Now if you convert a SPDF to a "newsp" object you get a data frame. With geometry. What can you do with it? Well, anything you can do with a data frame, because that's exactly what it is. You want to do spatial things with it? Ah, well, for now here's some code that gets the geometry columns and turns it back into a SPDF:


as.SpatialPolygonsDataFrame.newsp = function(nsp){
  geom_column= attr(nsp,"the_geom")
  geom = nsp[[geom_column]]
  class(nsp) = "data.frame"
  geom = lapply(geom,readWKT)
  glist = lapply(geom,function(p){p@polygons[[1]]})
  for(i in 1:length(glist)){
    glist[[i]]@ID=as.character(i)
  }
  SpatialPolygonsDataFrame(SpatialPolygons(glist),nsp,match.ID=FALSE)
}

This just does the reverse of the previous function. So you can write a plot method for these newsp objects:


plot.newsp = function(x,...){
  d = as.SpatialPolygonsDataFrame.newsp(x)
  plot(d,...)
}

So far, so pointless? Eventually if you developed this you'd write code to interpret the WKT (or better still, use WKB for compactness) and draw from that. This is just proof-of-concept.

These WKT strings can be very long, and that messes up printing of these data frames. In order to neaten this up, let's write some methods for the geom class to truncate the output:


as.character.geom = function(x,...){
  paste0(substr(x,1,10),"...")
}

format.geom = function(x,...){
  as.character.geom(x)
}

But now we hit a problem with subclassing any classed vector. Facepalm. R drops the class. 

> z=1:10
> class(z)="foo"
> z
 [1]  1  2  3  4  5  6  7  8  9 10
attr(,"class")
[1] "foo"
> z[3:10]
[1]  3  4  5  6  7  8  9 10

Annoying. But how does a vector of dates work around this? Well, it defines a "[" method for date vectors. We'll just copy that line for line:


"[.geom" = function (x, ..., drop = TRUE) 
{
    cl = oldClass(x)
    class(x) = NULL
    val = NextMethod("[")
    class(val) = cl
    val
}


and while we're at it, we need a print method for the geom class too:


print.geom = function(x,...){
  print(paste0(substr(x,1,10),"..."))
}

Now look what I can do (using the Columbus data from one of the spdep examples):

> cnew = as.newsp.SpatialPolygonsDataFrame(columbus[,1:4])
> head(cnew)
      AREA PERIMETER COLUMBUS_ COLUMBUS_I      the_geom
0 0.309441  2.440629         2          5 POLYGON ((...
1 0.259329  2.236939         3          1 POLYGON ((...
2 0.192468  2.187547         4          6 POLYGON ((...
3 0.083841  1.427635         5          2 POLYGON ((...
4 0.488888  2.997133         6          7 POLYGON ((...
5 0.283079  2.335634         7          8 POLYGON ((...

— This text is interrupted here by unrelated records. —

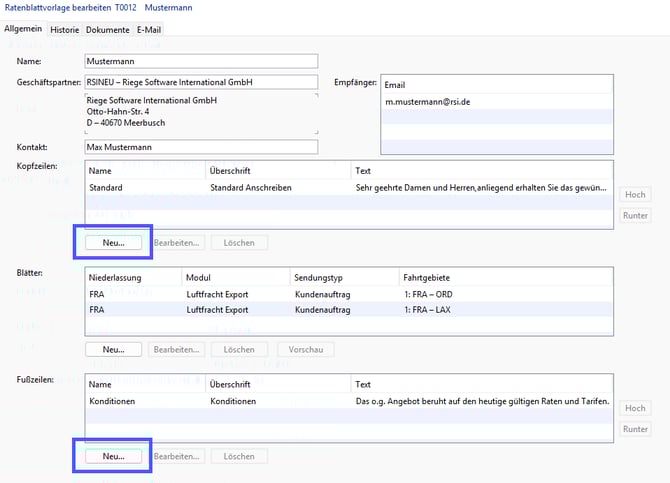
Task: Click the Allgemein tab
Action: click(23, 30)
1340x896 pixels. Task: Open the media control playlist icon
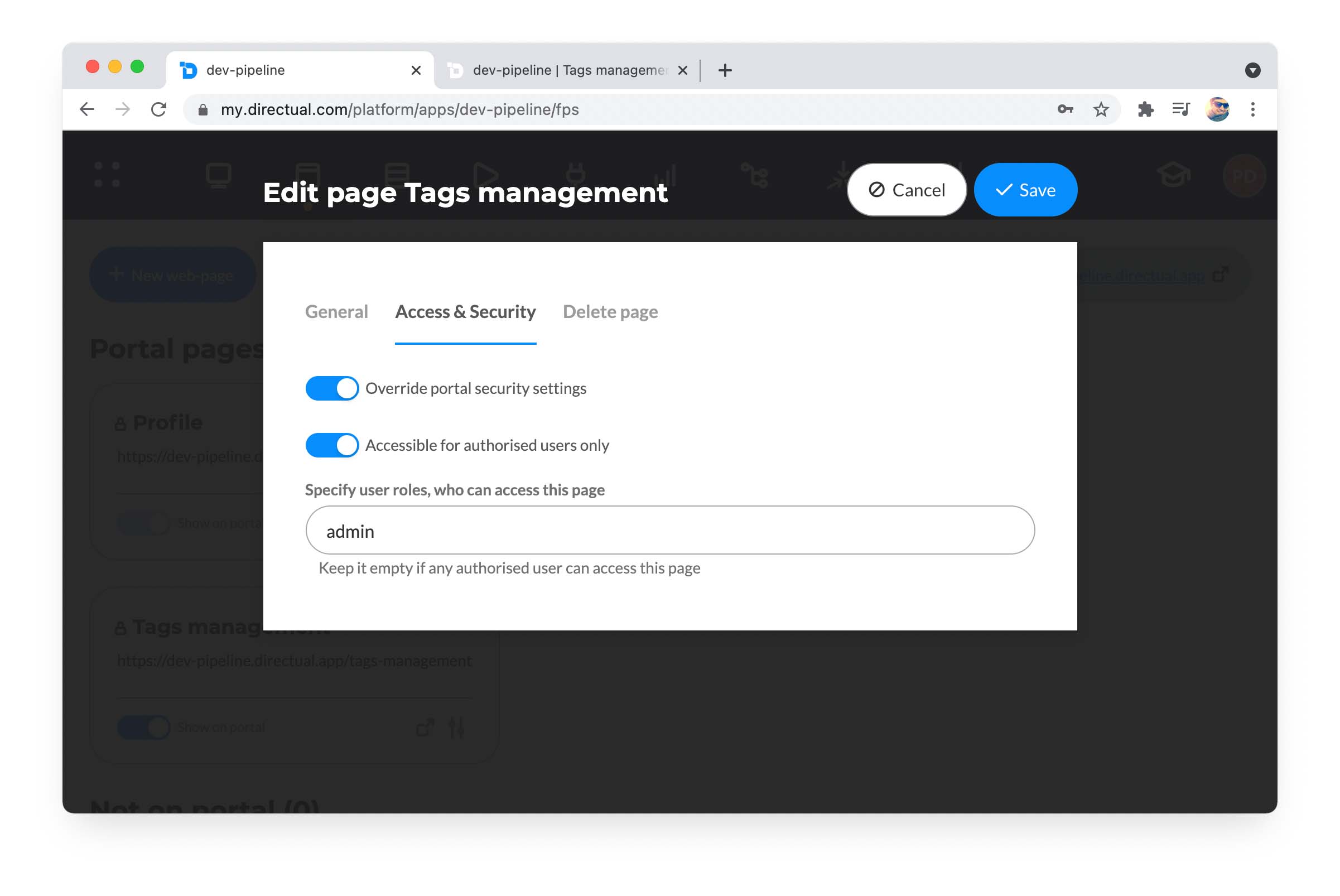click(x=1180, y=109)
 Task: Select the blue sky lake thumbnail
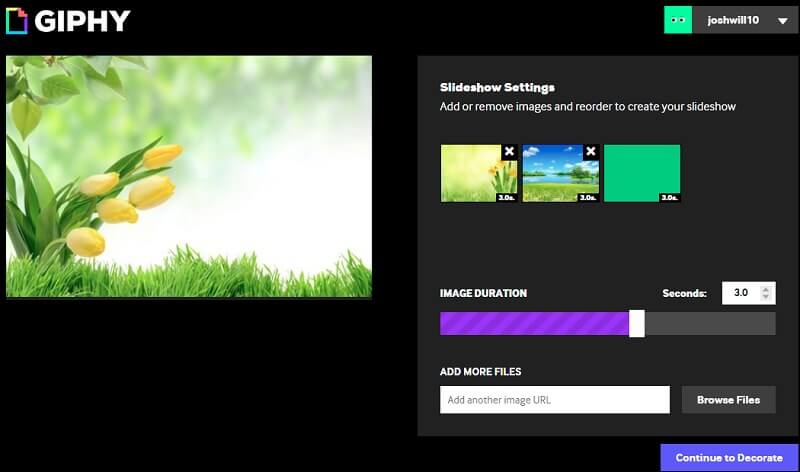(558, 175)
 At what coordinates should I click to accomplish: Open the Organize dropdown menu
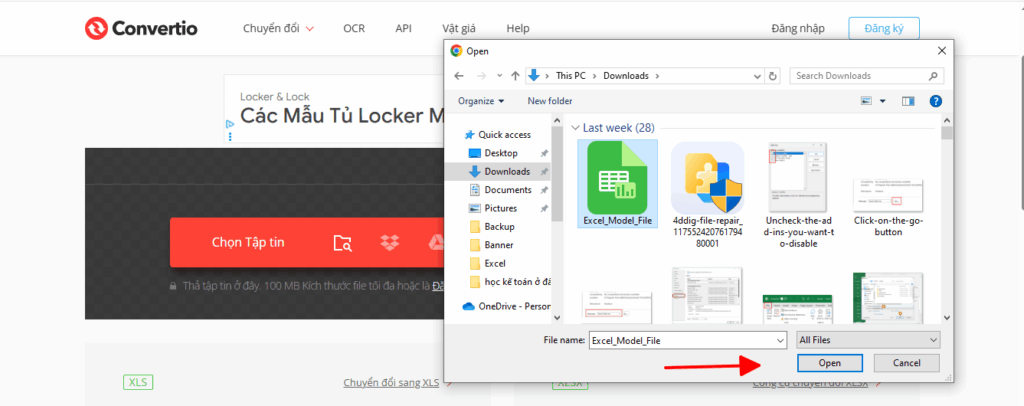click(481, 101)
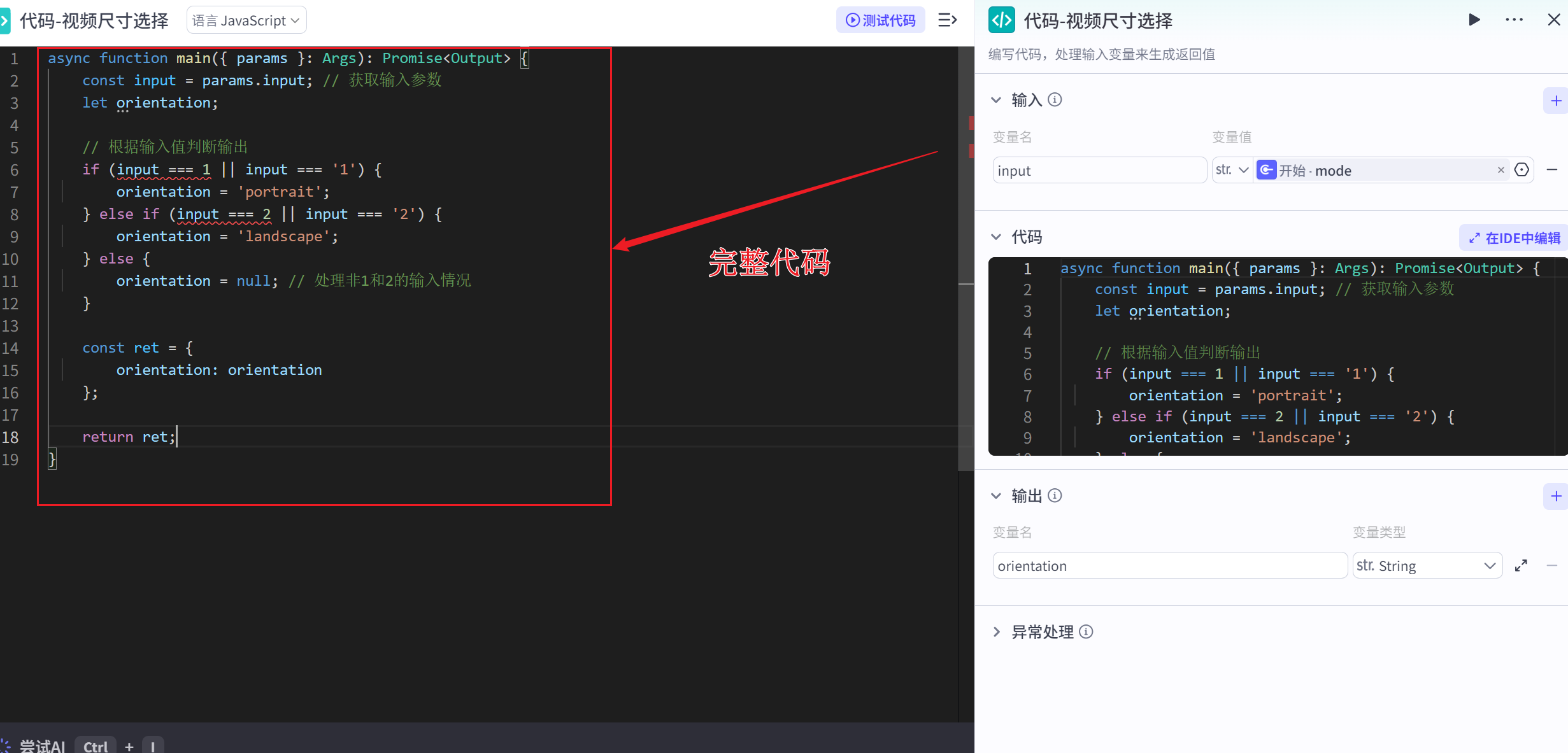This screenshot has height=753, width=1568.
Task: Clear the 开始·mode variable reference with x
Action: pos(1501,169)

This is what kicked this all off. Someone couldn't understand why head(spdf) didn't do what he expected - in some cases:

> pp=data.frame(x=1:10,y=1:10,z=1:10)
> coordinates(pp)=~x+y
> head(pp)
Error in `[.data.frame`(x@data, i, j, ..., drop = FALSE) : 
  undefined columns selected

Try it. Understand it. Then tell me that spatial data frames that inherit from data.frame with the spatial data in a column aren't a better idea. Its the principle of least **BOO!** surprise. Of course it would take a lot of work to re-tool all the R spatial stuff to use this, so it's not going to happen.

Another possibility may be to drop data.frames and use data.tables instead... Anyway, just an afternoon hack when I realised you could put WKT in a column.